Substituting many strings in one pass over the input 
Author Message
 Substituting many strings in one pass over the input

Quote:

> I am looking for a high performance way to substitute many
> strings in one pass over the input.  Suppose I want to encode
> a string for use as a value in HTML or XML, e.g.
> s/\</\&lt/g;
> s/\>/\&gt/g;  // useful even when not strictly necessary
> s/\"/&quot/g;

Too many backwhacks! But surely you want something other than
HTML::Entities, which you can get from CPAN?

    http://www.*-*-*.com/

But the more general case could be done something like this.
(HTML::Entities does something like this, too.)

    s/([<>"&])/&$table{$1}/g;

Quote:
> Q1.  Has there been any thought to extending tr/// to allow strings on
> either or both sides, rather than just simple characters?

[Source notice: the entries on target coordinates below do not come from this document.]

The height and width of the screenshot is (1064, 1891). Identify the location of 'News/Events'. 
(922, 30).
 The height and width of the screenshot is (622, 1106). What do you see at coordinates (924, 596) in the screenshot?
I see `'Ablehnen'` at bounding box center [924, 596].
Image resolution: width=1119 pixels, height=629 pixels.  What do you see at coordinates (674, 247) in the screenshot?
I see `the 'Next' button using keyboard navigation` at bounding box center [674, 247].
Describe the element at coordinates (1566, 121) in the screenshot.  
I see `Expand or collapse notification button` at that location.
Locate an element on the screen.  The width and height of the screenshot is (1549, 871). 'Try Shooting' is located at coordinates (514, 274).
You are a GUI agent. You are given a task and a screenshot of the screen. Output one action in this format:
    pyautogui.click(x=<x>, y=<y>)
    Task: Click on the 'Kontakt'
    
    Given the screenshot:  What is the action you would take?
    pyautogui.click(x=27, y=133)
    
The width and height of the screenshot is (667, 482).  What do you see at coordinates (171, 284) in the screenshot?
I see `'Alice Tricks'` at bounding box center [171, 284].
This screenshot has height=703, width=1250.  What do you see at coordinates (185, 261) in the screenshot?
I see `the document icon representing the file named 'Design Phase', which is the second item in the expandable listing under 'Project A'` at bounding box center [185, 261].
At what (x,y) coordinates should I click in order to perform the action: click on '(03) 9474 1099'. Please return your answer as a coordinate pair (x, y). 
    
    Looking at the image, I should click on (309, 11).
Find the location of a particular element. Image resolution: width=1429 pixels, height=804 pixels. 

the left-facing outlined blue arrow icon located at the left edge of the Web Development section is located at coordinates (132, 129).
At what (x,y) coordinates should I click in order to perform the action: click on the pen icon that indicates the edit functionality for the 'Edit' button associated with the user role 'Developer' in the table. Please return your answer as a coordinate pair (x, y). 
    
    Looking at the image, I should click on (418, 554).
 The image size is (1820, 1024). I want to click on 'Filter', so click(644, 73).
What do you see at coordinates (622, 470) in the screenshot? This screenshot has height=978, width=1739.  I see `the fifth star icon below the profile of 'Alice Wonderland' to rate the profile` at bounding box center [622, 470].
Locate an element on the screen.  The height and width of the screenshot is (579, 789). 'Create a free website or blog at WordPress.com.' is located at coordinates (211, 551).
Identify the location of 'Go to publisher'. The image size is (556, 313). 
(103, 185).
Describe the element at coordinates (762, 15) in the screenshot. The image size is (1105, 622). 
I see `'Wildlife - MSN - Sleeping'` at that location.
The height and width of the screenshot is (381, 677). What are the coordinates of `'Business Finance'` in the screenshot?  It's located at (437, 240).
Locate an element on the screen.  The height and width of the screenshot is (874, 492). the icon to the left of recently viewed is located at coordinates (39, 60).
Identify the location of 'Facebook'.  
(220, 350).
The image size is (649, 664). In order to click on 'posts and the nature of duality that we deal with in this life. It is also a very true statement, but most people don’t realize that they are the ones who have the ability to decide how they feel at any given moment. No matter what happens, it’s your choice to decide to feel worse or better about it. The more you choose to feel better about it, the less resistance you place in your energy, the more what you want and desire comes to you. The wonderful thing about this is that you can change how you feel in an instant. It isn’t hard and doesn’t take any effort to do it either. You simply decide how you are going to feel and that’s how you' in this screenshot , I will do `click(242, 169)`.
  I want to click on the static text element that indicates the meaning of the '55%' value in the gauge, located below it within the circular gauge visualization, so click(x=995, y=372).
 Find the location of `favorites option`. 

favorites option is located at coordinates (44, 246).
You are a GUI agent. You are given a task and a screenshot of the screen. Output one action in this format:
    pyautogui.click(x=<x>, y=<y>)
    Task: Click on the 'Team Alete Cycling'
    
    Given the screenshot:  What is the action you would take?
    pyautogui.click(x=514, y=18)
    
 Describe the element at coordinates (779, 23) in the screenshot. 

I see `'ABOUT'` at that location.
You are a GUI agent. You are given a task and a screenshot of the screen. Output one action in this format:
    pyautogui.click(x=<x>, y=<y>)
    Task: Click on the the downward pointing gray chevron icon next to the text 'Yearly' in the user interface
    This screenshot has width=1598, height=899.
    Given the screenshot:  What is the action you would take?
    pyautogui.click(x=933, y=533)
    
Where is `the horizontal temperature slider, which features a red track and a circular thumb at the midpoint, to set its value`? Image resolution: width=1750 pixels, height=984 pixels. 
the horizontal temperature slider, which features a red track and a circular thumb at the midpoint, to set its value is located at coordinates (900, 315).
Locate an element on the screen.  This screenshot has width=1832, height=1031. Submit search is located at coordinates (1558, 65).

I don't think this is something which should be an extension to tr///. But
maybe I just don't understand what you want.

Cheers!

--
Tom Phoenix       Perl Training and Hacking       Esperanto
Randal Schwartz Case:     http://www.*-*-*.com/



Thu, 04 Apr 2002 03:00:00 GMT  
 Substituting many strings in one pass over the input
Mailed & posted.


Quote:

>s/\</\&lt/g;
>s/\>/\&gt/g;  // useful even when not strictly necessary
>s/\"/&quot/g;
>Currently this requires three passes over the data.
[snip]
>Q2.  Is there a good way to accomplish multiple substitutions in one
>pass in native Perl?

In one script I use the following:

BEGIN {
    %subst = ('<' => '&lt;', '>' => '&gt;', '&' => '&amp;',
              "\x0a" => '',  "\x0c" => '',  "\x0d" => '');

Quote:
}

# Put in some entities and get rid of CRs and FFs.

s:([\x0a\x0c\x0d<>&]):$subst{$1}:g;

Of course, this assumes there aren't any entities already in the text.
If there are, you'll have to do some lookahead stuff.



Thu, 04 Apr 2002 03:00:00 GMT  
 Substituting many strings in one pass over the input
On Sun, 17 Oct 1999 12:26:49 -0400,

Quote:
> I am looking for a high performance way to substitute many
> strings in one pass over the input.  Suppose I want to encode

What if it is more efficient to do it in multiple passes? Would you
believe that it's faster to remove trailing _and_ leading spaces from
a string in two passes than in one pass? At least if you do it with a
regexp.

Just to make you aware of the fact that one pass is not necessarily
faster than two or more passes. If your single pass involves something
that's of a higher order than O(N), but multiple passes would all be
of O(N), then you lose out when you use the single pass approach for
large N.

Quote:
> a string for use as a value in HTML or XML, e.g.
> s/\</\&lt/g;
> s/\>/\&gt/g;  // useful even when not strictly necessary
> s/\"/&quot/g;
> Currently this requires three passes over the data.
> If tr/// allowed strings on the right hand side
> (by somehow extending its notation) this could be done in one pass,
> which would be about 3 time faster for long input strings.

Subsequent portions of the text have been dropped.